Biological psychology has come to the fore over the past years. The mapping of the human genome combined with improved brain-scanning techniques has meant that the biological correlation to psychological conditions is more easily identifiable, and it is clear that many mental disorders like major depressive disorder, anxiety disorders and schizophrenia are explainable through a gene x environment interaction. This usually means that an inherited genetic pre-disposition to a disorder, or a certain behaviour or addiction is triggered environmentally.
Talking of genes takes us to neurotransmitters. How?
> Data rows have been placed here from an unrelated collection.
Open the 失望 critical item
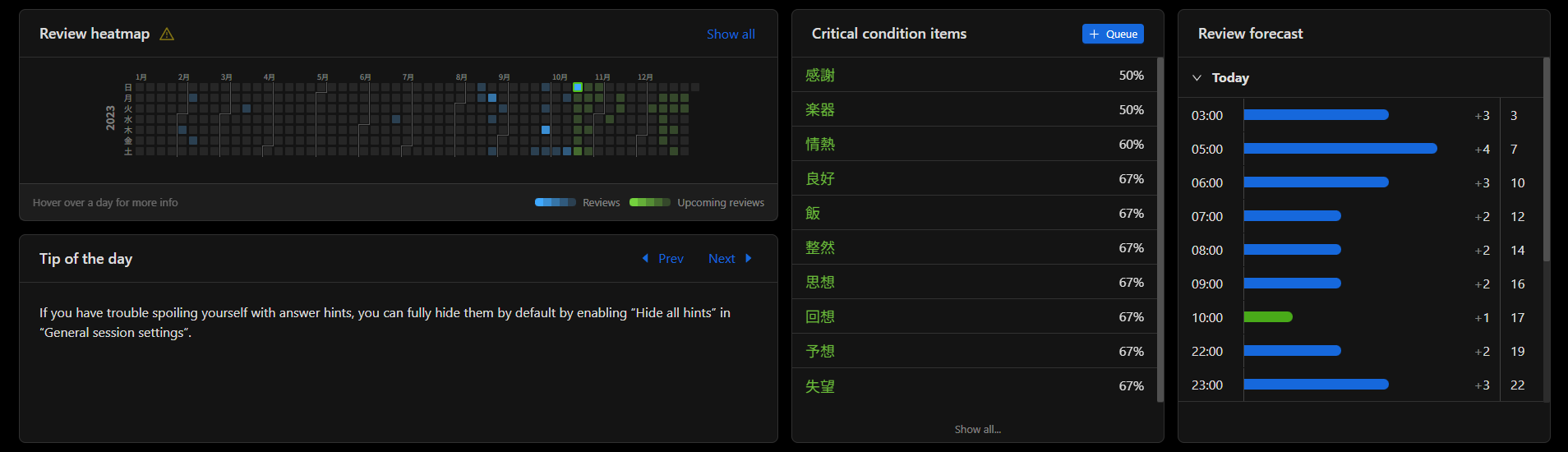Viewport: 1568px width, 452px height. 820,386
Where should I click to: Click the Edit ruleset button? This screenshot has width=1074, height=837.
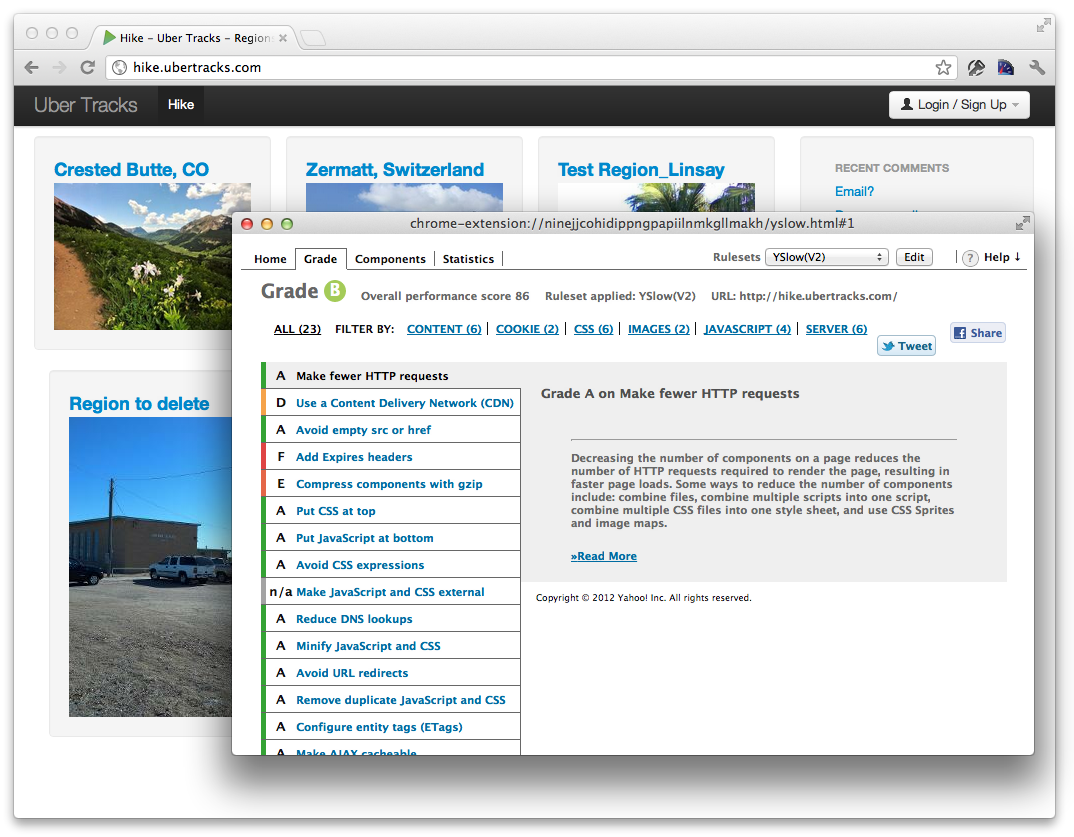point(914,257)
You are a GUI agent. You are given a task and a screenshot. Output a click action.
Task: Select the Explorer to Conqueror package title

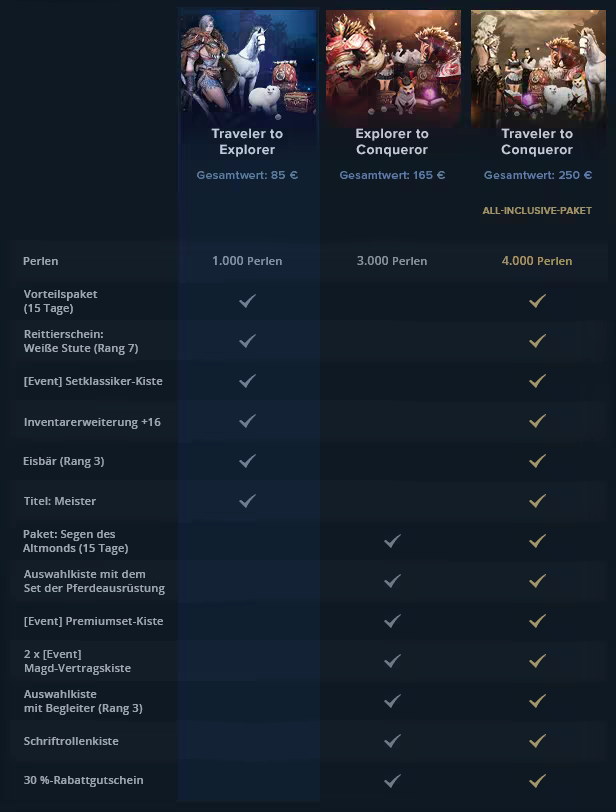(x=392, y=142)
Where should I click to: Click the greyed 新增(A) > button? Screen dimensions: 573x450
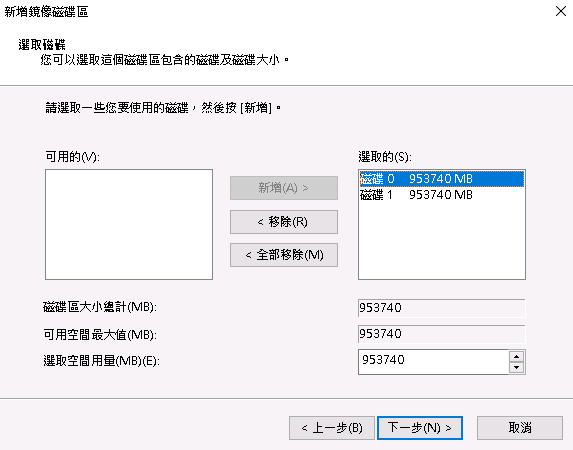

Genes make proteins which make neurotransmitters and genes also transport neurotransmitters across the synapse. (See Caspi et al._2003 and the 5HTTR serotonin transporter gene). Neurotransmitters are agonists –they bind with receptor sites on the post-synaptic neuron and cause an action potential. Drugs are also agonists that act in the same way, but they are not natural in our nervous system. Neurotransmitters are known as endogenous agonists (internal agonists); drugs, or any chemicals taken into the body, to deliberately stimulate a certain neurotransmitter or group of neurotransmitters, are exogenous agonists (external agonists).
An exogenous agonist for serotonin is MDMA (Ecstasy). It works by binding with the serotonin transporter genes and also with the receptor sites, temporarily increasing the serotonin in the synapse in the neocortex (part of the cerebral cortex), the amygdala, hippocampus and hypothalamus, affecting cognitions such as memory and perceptions, as well as mood. We party!
However, studies have suggested that there is a rebound effect, whereby damage to the serotonin transporters after several doses of MDMA over a period of a few days has resulted in an ultimate decrease of serotonin in the brain, and memory and mood impairment, leading to theories that this might be linked to a motivation to take more and eventually to possible addiction. (See McCann et al MDMA and memory).
An agonist is a chemical that binds to a receptor and activates the receptor to produce a biological response. Whereas an agonist causes an action, an antagonist blocks the action of the agonist, and an inverse agonist causes an action opposite to that of the agonist.